Instruksi Singkat 1:
Tuliskan kembali tanpa perubahan bagian kutipan teks di antara "Kita tentu saja" dan "tergoda untuk menyalahgunakannya.", termasuk kedua batasnya.

^^^^^^^^

Firman Tuhan mencatat beberapa persembahan lain yang serupa itu. Janda miskin itu memberikan seluruh nafkahnya, dan Tuhan Yesus menyoroti dan memuji persembahannya, tetapi tidak diceritakan apakah sesudah itu janda tersebut terbebas dari kemiskinan. Orang-orang percaya di Makedonia, yang sangat miskin serta mengalami banyak kesusahan dan kesulitan hidup, bermurah hati turut memberikan bantuan keuangan bagi umat Tuhan yang miskin di Yerusalem. Rasul Paulus memuji-muji kedermawanan mereka, tetapi tidak diceritakan pula apakah sesudah itu mereka terbebas dari berbagai masalah yang membelit mereka.

Maukah kita bermurah hati meskipun tak ada jaminan bahwa kita akan menerima imbalan?

Memberi dengan iman. Anak itu memperlihatkan sebuah pelajaran penting tentang iman: keyakinan bahwa sumber daya kita akan jauh lebih berdaya guna ketika berada di tangan Yesus. Karena itu, ”roti dan ikan” yang kita miliki, terlebih pada masa krisis, sebaiknya tidak kita genggam secara egois dan penuh kecemasan, melainkan secara sukarela kita serahkan kepada Yesus.

Kita tentu saja dapat memanfaatkan sendiri apa yang kita miliki. Ya, kita merasa senang kalau bisa memegang kendali atas keadaan. Kita bangga dengan kemampuan kita untuk mengatur dan mengelola sumber daya yang ada pada kita. Tetapi, kemampuan kita terbatas. Atau, kita malah tergoda untuk menyalahgunakannya.

Akan tetapi, Yesus sanggup mendayagunakan sumber daya itu secara jauh lebih baik. ”Roti dan ikan” itu barangkali sudah cukup untuk memenuhi kebutuhan pribadi, namun ketika kita menyerahkannya kepada Yesus, Dia sanggup mengubahnya menjadi berkat bagi ribuan orang.

C.T. Studd (1860-1931), misionaris dari Inggris, mengalaminya. Pada usia 25 tahun Charlie---begitu ia biasa dipanggil---menerima dari ayahnya warisan puluhan ribu poundsterling. Suatu jumlah yang sangat besar pada saat itu. Setelah menekuni Firman Allah dan banyak berdoa, ia merasa terdorong untuk menyerahkan seluruh kekayaannya kepada Kristus!

Sepertinya itu suatu kebodohan. Tetapi, dengan tindakan itu Charlie bersaksi di hadapan Allah dan manusia bahwa ia mempercayai Firman Allah sebagai hal yang paling pasti di muka bumi ini. Buah seratus kali lipat yang Allah janjikan dalam kehidupan saat ini---belum lagi dalam kehidupan yang akan datang---merupakan kenyataan yang pasti bagi mereka yang mempercayainya dan bertindak berdasarkan firman tersebut.

^^^^^^^^

Instruksi Singkat 2:
Salin ulang persis baris-baris daftar di bawah, mulai dari baris yang memuat "1188x668 pixels." sampai baris yang memuat "Open Executive breadcrumb link", kedua baris itu ikut disalin. Jangan sertakan baris lain.

Baris Data:
^^^^^^^^

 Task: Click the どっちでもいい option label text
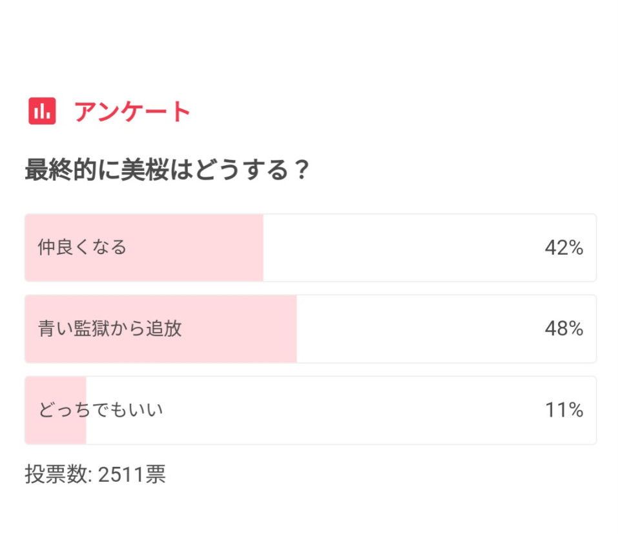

^^^^^^^^

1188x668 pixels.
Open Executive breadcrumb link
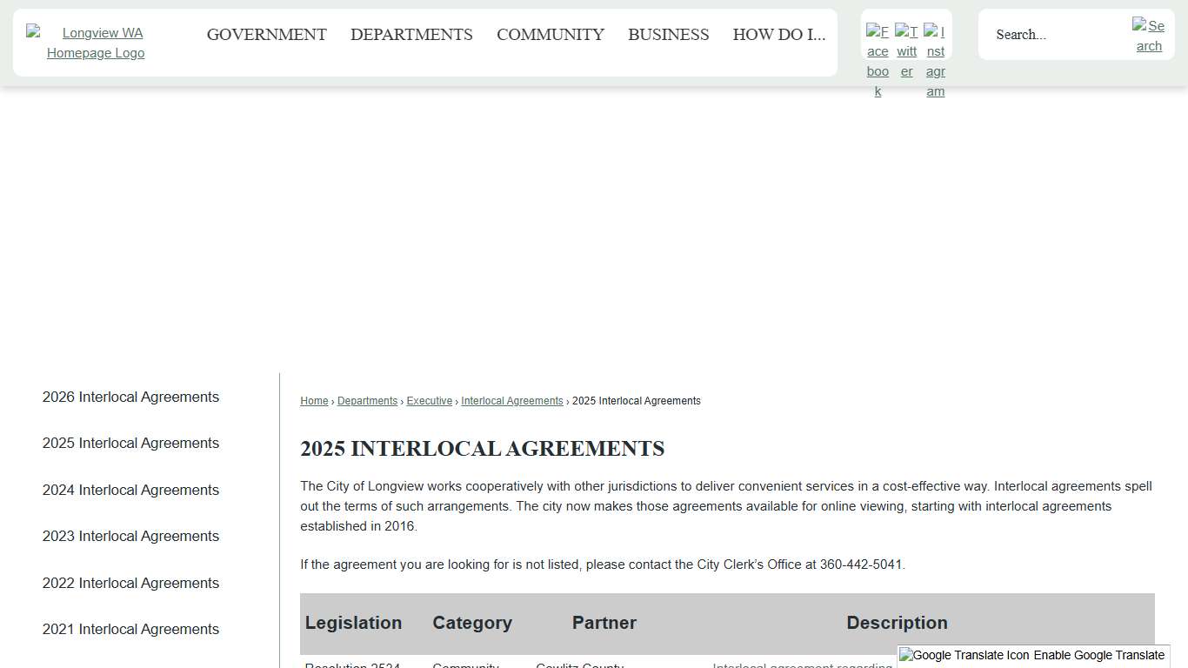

^^^^^^^^

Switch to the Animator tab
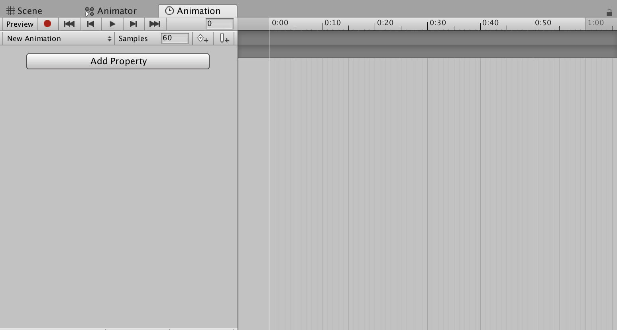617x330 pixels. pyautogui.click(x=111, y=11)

^^^^^^^^

Keluaran Lengkap 1:
Kita tentu saja dapat memanfaatkan sendiri apa yang kita miliki. Ya, kita merasa senang kalau bisa memegang kendali atas keadaan. Kita bangga dengan kemampuan kita untuk mengatur dan mengelola sumber daya yang ada pada kita. Tetapi, kemampuan kita terbatas. Atau, kita malah tergoda untuk menyalahgunakannya.

Keluaran Lengkap 2:
1188x668 pixels.
Open Executive breadcrumb link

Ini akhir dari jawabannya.